Q: Tell us more about gainful migration, which happens to be one of the focus areas for the Summit – GSS 2018.
A: To make international migration gainful, you have to put a stop to or at least contain the unskilled labour migration that has been happening. It not only affects the image of the country and leads to exploitation of our own people. We already have international skilling institutes which are supposed to gauge if the people have the right level of skills for the required job role.
Industry associations can also play a role here by creating a benchmark about the competency levels. This should be measured and certified and only then they should be allowed to travel abroad. They should also be sensitised about their rights and labour laws of different countries as a part of the orientation. Recruiting agencies play a major role as they are the connect between employers and the aspirant worker/professional. Issues of dual work contract have to be addressed. We had a conference in Dubai few months back that was organised by FICCI in association of MSDE, GoI, NSDC and MoHRE Govt. of UAE where these issues were discussed. On 14th September, we are organising a follow up round table with the recruiting agencies and MEA, GoI, MSDE and NSDC to discuss several of the above issues.
Q: What are the Post-Summit – GSS 2018 plans to positively influence mindset with initiatives that create awareness about skills, dignity of labour, vocationalization of school education etc
A: The Summit on ‘Jobs- Skills- Demography’ is the culmination of a lot of work that has been done in the past by FICCI. We have to tackle the challenge of job creation, appropriate training for new age skills and the huge demography that needs to be gainfully employed either in a job or through entrepreneurship. We have to create pathways for the young to be able to make those choices and handhold them as required. For this, lot of in-depth research is needed like creating effective labour market information system (LMIS), using innovative sources to collect job data, documenting changing and evolving business models and how exponential technologies are impacting the industry.
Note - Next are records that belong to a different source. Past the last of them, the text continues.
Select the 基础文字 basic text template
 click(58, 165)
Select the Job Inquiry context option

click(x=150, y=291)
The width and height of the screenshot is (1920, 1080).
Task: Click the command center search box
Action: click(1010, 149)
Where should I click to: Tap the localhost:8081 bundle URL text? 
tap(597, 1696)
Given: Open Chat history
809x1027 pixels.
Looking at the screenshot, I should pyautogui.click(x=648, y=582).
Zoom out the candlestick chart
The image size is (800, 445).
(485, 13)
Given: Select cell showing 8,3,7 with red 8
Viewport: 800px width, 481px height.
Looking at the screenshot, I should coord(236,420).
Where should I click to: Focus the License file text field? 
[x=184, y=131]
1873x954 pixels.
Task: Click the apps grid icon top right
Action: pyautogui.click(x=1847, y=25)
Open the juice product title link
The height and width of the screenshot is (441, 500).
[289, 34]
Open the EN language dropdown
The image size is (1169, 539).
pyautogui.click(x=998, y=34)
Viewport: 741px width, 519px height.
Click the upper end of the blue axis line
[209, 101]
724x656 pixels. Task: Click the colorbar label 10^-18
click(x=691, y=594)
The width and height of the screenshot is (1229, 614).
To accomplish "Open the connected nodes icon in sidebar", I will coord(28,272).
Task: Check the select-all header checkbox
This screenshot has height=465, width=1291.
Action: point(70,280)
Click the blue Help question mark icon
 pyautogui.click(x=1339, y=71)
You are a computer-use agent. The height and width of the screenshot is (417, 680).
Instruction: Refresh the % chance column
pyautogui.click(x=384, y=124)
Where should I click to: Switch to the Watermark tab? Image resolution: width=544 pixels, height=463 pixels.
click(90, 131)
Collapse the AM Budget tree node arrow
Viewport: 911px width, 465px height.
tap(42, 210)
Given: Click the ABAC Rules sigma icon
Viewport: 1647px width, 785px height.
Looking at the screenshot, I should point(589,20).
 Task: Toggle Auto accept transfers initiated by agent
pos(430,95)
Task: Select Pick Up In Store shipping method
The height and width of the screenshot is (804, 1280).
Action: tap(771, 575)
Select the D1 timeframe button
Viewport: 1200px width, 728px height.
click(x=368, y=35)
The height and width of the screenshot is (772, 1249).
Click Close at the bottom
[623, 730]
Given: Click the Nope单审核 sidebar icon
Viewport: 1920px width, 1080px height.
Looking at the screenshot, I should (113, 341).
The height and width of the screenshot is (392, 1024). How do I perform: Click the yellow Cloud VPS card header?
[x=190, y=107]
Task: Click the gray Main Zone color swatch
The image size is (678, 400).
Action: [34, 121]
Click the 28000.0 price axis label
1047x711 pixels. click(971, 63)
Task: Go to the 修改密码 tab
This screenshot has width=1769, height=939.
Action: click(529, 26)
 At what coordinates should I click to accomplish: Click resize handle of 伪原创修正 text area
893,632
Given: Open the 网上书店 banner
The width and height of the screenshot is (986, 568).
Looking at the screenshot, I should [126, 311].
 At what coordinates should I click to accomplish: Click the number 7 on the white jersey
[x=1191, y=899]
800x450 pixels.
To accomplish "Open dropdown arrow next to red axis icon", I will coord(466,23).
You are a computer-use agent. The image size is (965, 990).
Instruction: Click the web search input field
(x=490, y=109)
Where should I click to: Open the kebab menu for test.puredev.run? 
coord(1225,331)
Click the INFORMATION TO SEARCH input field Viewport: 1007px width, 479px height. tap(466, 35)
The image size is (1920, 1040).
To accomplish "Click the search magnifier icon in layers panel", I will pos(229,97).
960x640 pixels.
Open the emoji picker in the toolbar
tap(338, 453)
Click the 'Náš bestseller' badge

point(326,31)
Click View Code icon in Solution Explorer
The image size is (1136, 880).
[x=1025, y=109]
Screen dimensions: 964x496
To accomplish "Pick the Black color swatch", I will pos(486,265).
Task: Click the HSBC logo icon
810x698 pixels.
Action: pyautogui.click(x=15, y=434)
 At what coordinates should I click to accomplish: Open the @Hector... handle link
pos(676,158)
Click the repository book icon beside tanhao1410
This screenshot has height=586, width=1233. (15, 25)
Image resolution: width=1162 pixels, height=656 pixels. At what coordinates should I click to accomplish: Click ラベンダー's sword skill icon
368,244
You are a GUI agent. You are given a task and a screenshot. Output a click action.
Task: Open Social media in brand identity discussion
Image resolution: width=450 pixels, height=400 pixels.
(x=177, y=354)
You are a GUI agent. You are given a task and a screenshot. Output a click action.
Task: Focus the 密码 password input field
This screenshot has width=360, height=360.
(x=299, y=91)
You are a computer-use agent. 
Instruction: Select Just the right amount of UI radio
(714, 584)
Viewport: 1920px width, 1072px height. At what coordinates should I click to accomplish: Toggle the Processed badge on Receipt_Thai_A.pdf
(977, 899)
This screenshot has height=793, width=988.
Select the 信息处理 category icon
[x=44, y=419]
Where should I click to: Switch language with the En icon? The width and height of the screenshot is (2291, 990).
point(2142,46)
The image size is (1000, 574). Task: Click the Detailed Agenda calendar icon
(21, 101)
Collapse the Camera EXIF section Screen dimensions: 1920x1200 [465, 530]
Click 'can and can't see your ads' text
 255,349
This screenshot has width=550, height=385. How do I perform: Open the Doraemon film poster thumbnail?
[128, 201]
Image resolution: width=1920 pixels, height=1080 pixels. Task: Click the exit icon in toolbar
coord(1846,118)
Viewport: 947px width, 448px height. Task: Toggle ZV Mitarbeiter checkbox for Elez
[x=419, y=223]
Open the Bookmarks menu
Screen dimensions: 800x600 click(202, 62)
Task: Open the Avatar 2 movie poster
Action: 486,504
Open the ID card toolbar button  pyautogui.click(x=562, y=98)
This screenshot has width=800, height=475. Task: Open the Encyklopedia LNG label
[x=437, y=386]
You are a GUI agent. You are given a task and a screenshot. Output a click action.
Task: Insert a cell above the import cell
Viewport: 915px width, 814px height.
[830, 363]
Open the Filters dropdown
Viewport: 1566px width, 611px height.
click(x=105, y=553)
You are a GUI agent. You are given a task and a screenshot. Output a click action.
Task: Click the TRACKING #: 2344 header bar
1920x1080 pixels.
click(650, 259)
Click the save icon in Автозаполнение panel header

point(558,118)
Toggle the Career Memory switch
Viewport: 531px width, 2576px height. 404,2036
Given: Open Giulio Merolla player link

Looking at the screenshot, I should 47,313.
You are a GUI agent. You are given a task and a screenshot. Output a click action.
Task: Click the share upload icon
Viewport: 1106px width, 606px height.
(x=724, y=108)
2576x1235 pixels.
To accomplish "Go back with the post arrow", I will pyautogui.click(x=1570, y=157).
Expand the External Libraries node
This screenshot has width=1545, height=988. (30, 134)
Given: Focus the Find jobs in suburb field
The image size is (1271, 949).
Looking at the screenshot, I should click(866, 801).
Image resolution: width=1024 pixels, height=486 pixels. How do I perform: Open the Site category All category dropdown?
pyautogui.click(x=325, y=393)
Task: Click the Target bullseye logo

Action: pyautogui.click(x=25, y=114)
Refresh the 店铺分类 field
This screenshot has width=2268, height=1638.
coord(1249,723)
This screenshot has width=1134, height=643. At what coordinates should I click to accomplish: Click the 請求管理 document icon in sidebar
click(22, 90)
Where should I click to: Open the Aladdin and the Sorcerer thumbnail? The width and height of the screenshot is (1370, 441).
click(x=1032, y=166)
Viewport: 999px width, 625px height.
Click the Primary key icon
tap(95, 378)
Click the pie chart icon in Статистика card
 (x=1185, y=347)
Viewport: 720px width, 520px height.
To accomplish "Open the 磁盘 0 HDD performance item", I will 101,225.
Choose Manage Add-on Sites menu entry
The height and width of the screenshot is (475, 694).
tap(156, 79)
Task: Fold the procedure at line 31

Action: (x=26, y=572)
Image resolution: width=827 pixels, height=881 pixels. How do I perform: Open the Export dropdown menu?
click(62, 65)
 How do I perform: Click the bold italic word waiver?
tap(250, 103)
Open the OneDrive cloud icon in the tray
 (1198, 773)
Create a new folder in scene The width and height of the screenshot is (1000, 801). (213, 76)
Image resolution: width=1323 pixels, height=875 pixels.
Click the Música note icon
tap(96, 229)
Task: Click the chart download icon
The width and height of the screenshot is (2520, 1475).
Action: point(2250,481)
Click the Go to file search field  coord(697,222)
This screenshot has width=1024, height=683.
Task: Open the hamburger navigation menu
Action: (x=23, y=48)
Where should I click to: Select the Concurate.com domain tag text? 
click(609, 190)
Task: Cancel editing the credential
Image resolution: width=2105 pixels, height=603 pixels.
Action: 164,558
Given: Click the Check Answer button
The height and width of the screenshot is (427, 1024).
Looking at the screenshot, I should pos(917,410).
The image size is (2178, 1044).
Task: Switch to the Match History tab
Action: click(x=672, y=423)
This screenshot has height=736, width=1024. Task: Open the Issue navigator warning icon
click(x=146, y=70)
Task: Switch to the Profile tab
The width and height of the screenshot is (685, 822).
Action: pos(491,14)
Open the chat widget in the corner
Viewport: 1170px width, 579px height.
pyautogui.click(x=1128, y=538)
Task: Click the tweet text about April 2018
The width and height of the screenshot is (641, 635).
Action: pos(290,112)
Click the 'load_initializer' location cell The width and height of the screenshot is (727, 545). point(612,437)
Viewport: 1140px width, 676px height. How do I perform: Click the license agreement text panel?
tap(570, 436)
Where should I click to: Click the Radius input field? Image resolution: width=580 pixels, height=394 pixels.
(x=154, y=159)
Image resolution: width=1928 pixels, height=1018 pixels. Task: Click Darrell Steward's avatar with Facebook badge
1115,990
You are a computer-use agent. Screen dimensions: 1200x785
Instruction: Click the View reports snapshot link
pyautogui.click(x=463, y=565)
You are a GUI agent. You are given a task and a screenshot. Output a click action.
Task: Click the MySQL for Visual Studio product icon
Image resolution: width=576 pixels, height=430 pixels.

In the upcoming summit we would be discussing the various employer-led job creation models, traditional cluster based models and future of jobs. There are about 8 State Governments – AP, UP, Assam, Tripura, Maharashtra, Bihar, Jammu & Kashmir and Rajasthan apart from MSDE and NSDC attending the conference. We are looking forward to Hon’ble Minister Shri Dharmendra Pradhan Inaugurating the Conference. Our Knowledge Paper on Employer led Models of Job Creations will be released.
Post conference, FICCI will engage with the state governments to carry out in-depth study on local clusters of each state and help maximise the productivity and efficiencies through integration of modern technologies. FICCI will also provide backward and forward market linkages, improving designing capabilities and making it relevant and appealing to the global clientele etc. The report and cluster based models will be completed and released. We will be further continue the work on Version.2 of the Future of Jobs report focussing on large employment generating sectors – Education, Health, Logistics, Construction and Travel and Tourism.
Last year’s report was very well received by all stakeholders and regulators like AICTE are sharing this report with all their technical institutions to adapt the curriculum according to the forecasting in the report. We will also be working with several states and educational institutions to conduct lecture series on ‘Future o Jobs’ to demystify the exponential technologies.